Feature #73
Feature #72: Facilitate creation of "meta-sites"
Feature #71: Make it possible for injected scripts to bypass CORS
Implement a permissions system
0%
Description
This seems to be a common component of several security- and feature-related powers now. It probably deserves a standardized interface in order to reduce the burden of adding or removing various permissions in the future.
Please share your thoughts.
History
Updated by jahoti about 2 months ago
Could potentially draw from or just use https://jshelter.org/ alongside Haketilo (still experimental).
Updated by koszko about 2 months ago
If JSHelter turns out to be able to also work properly on sites modified by Hachette, running it in parallel would be the least problematic approach.
As to otherwise drawing from it... It might be an option, although it'll still require a serious bit of work.

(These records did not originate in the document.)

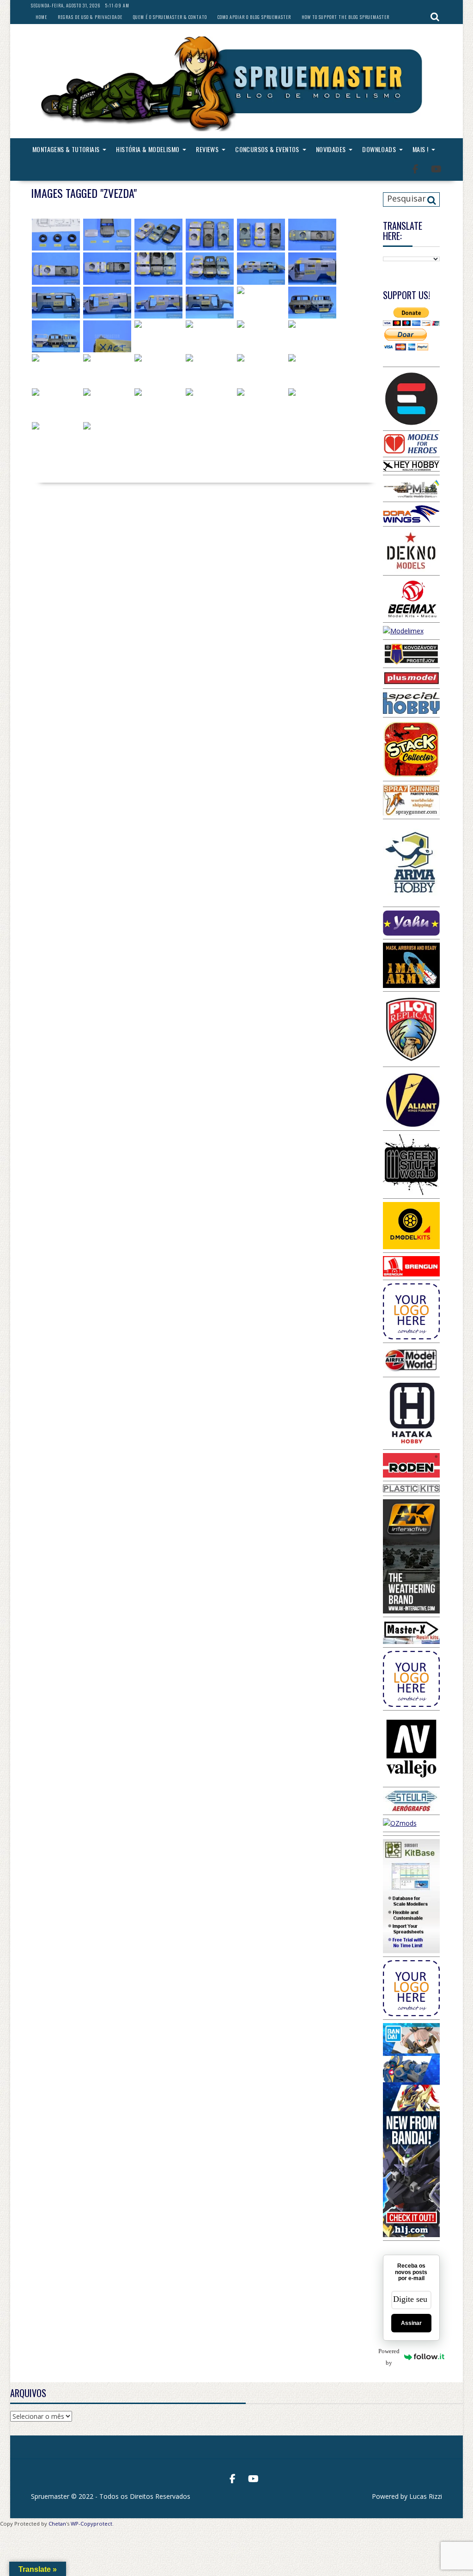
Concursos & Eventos (267, 149)
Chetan (57, 2523)
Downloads (379, 149)
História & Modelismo (147, 149)
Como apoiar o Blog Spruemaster (254, 16)
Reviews (207, 149)
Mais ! (420, 149)
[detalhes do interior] (56, 370)
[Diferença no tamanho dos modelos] (158, 235)
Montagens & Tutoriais (65, 149)
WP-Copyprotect (91, 2523)
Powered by (391, 2357)
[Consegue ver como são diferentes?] (210, 235)
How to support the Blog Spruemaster (345, 16)
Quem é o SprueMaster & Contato (170, 16)
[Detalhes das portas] (158, 336)
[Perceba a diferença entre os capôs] (158, 268)
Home (41, 16)
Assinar (411, 2323)
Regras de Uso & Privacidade (90, 16)
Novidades (331, 149)
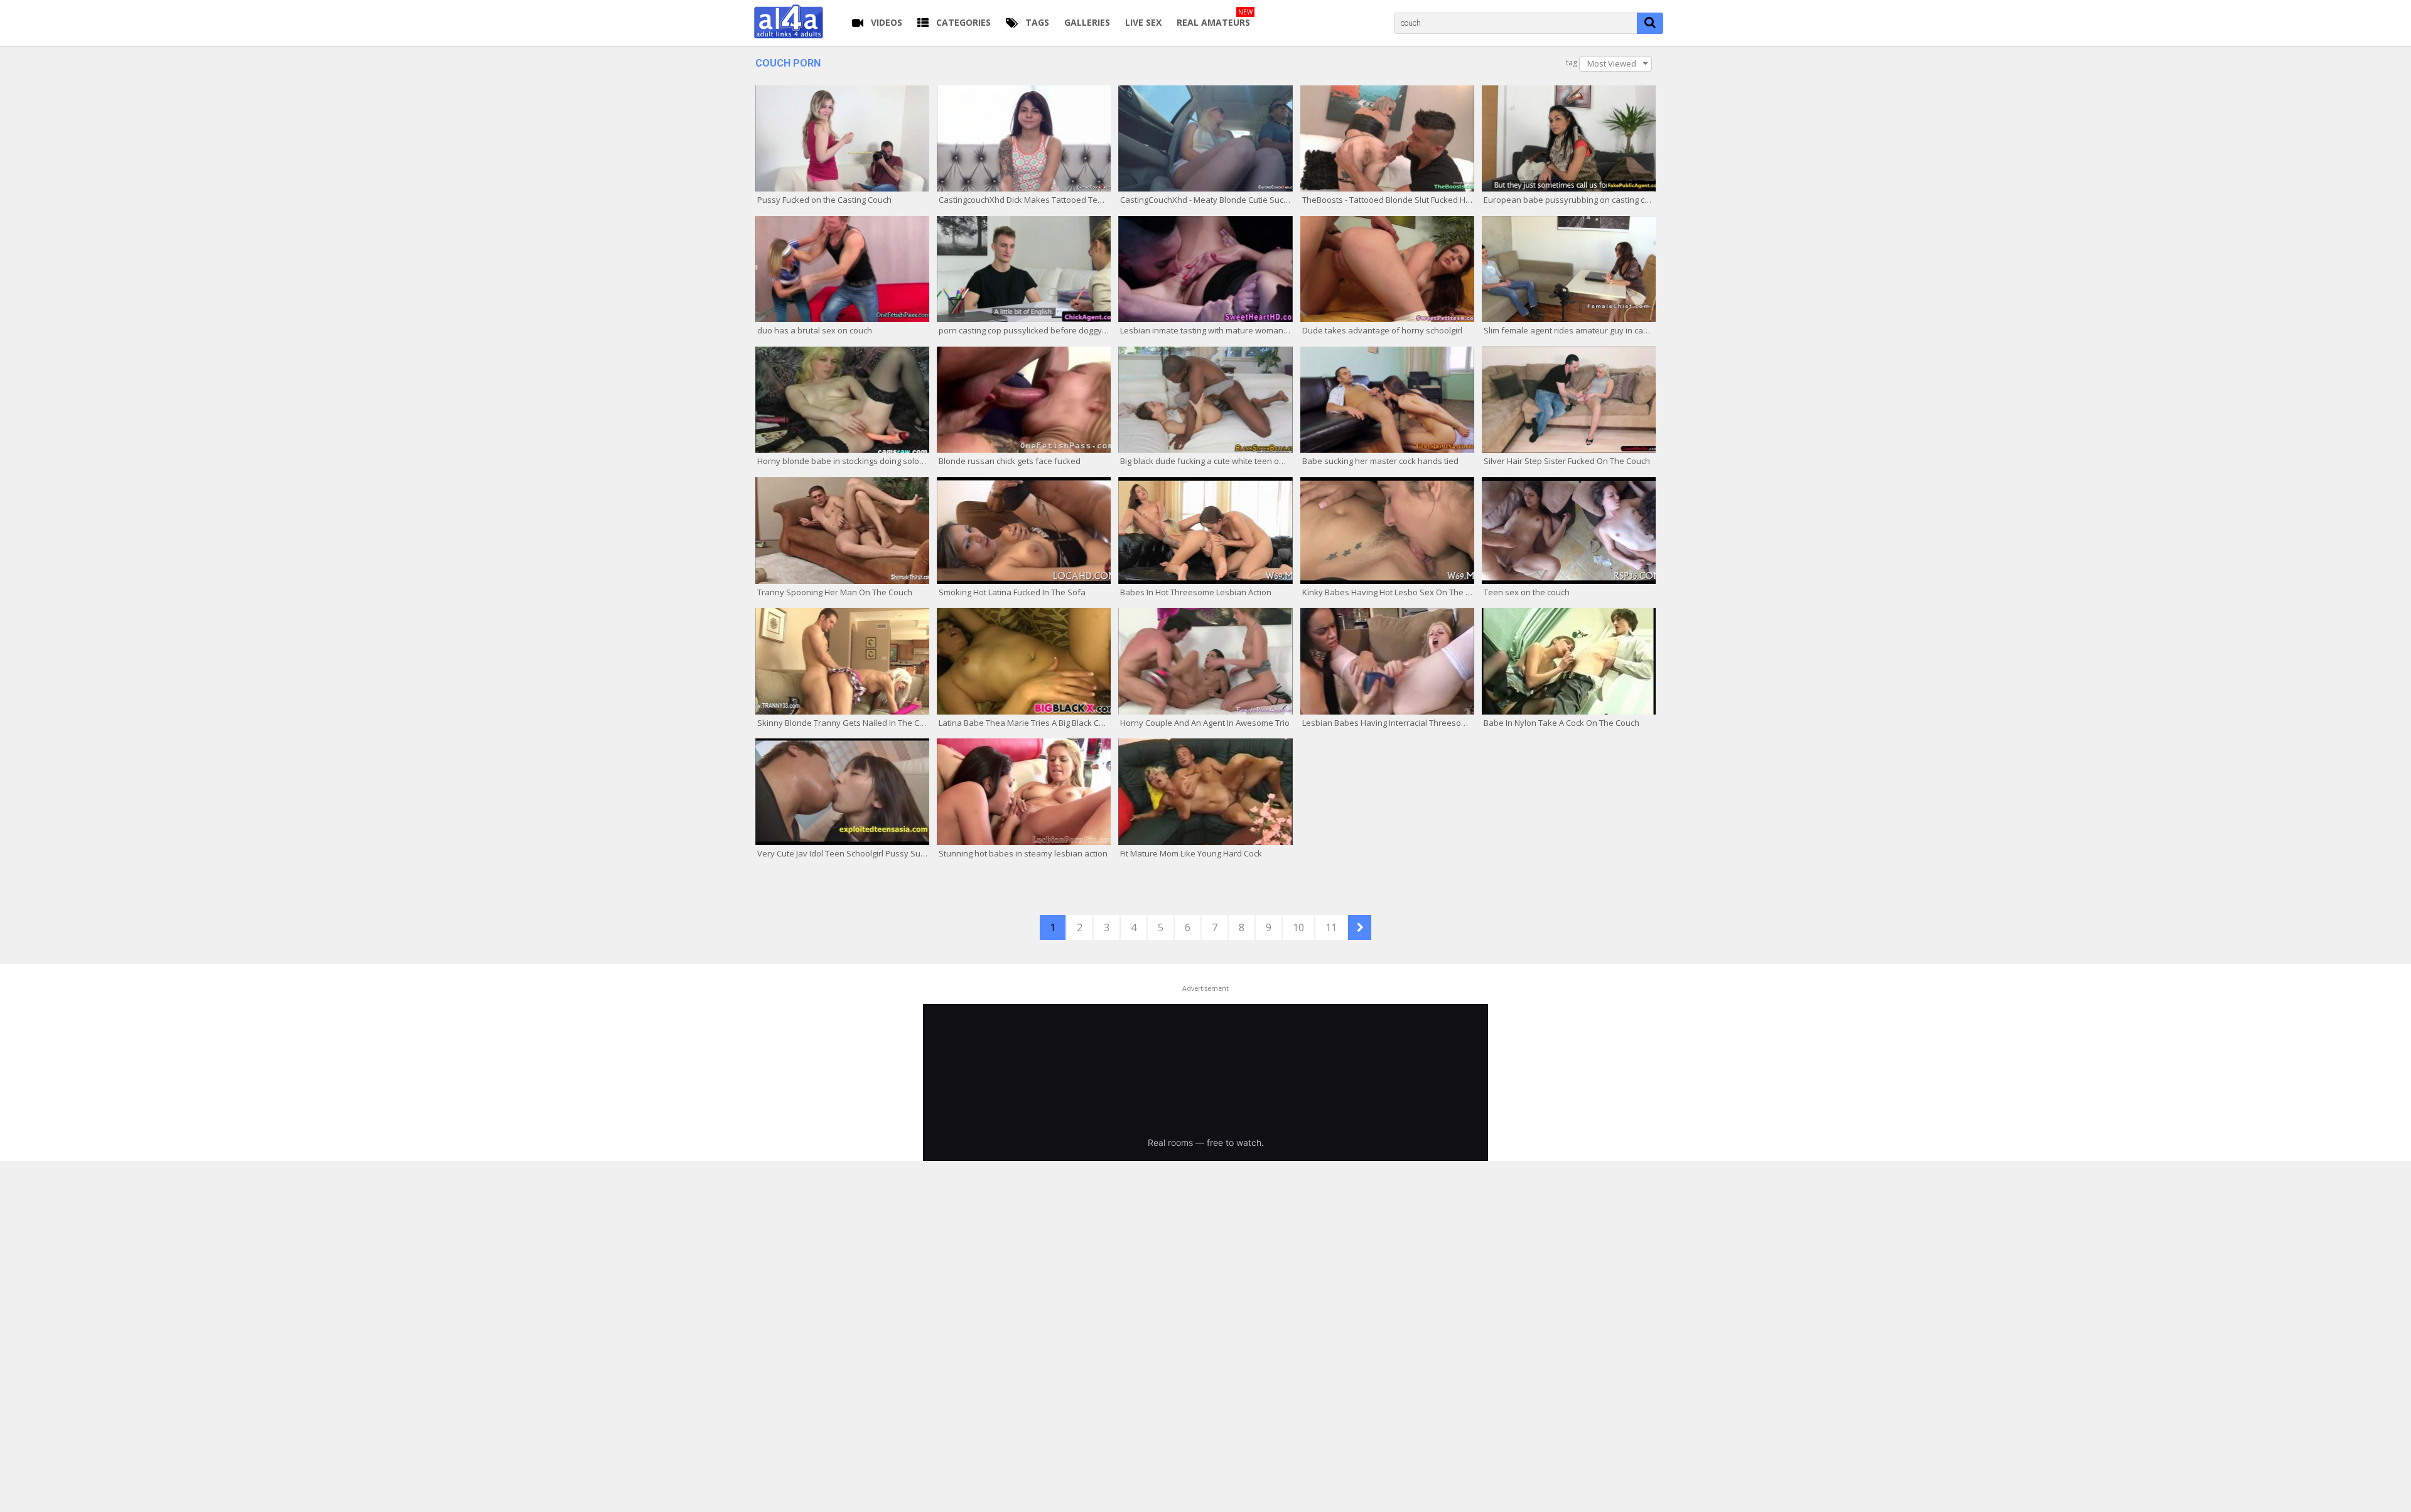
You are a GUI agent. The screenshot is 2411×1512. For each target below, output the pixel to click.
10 (1298, 927)
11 (1331, 927)
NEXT (1359, 927)
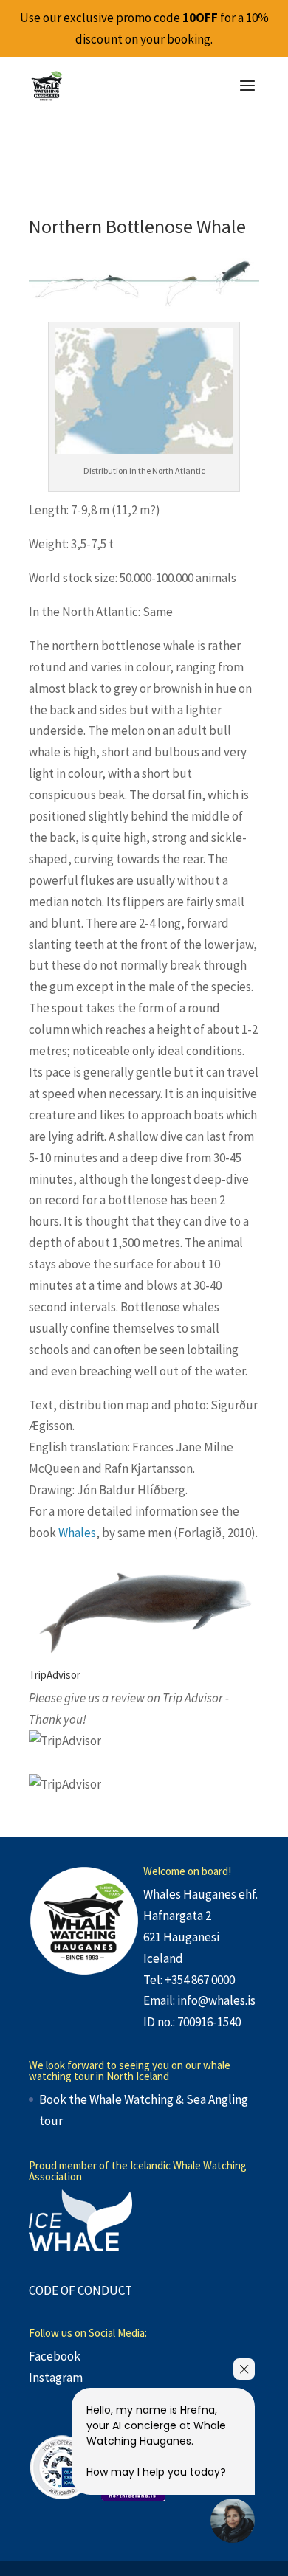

I personally don't consider this1 a priority as long as the scripts we're providing are somewhat trusted
-
By "this" I mean security mechanisms like those in JSHelter. Permissions for CORS bypassing are still needed ↩
Updated by jahoti about 2 months ago
As to otherwise drawing from it... It might be an option, although it'll still require a serious bit of work. I personally don't consider this1 a priority as long as the scripts we're providing are somewhat trusted
It definitely isn't at this stage, or possibly even into the future; I just wanted to make sure I didn't forget the idea.
Ideally there won't be any interference between the two and, as you note, we can have many of the benefits for no work!